Format the records below as a Markdown table with a Row column holding each line's number and a Line column holding the line itself, skipping any blank lines. Leave the pictures out of your answer.

[start The input]

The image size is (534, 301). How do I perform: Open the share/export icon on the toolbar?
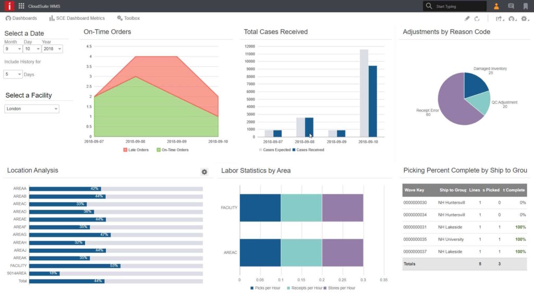tap(499, 18)
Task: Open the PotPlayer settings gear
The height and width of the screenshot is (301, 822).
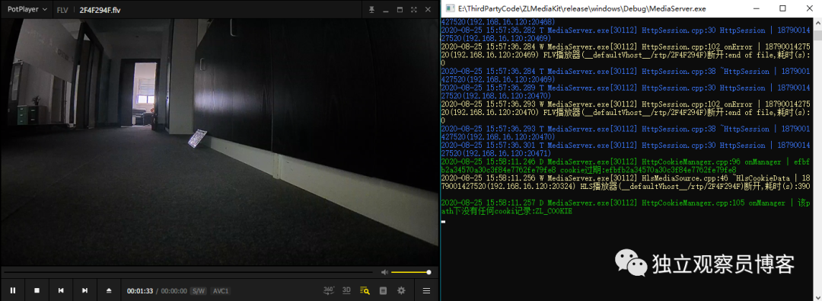Action: pos(402,290)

[end The input]

- **Output for this exercise**
| Row | Line |
|---|---|
| 1 | The image size is (534, 301). How do I perform: Open the share/export icon on the toolbar? |
| 2 | tap(499, 18) |
| 3 | Task: Open the PotPlayer settings gear |
| 4 | The height and width of the screenshot is (301, 822). |
| 5 | Action: pos(402,290) |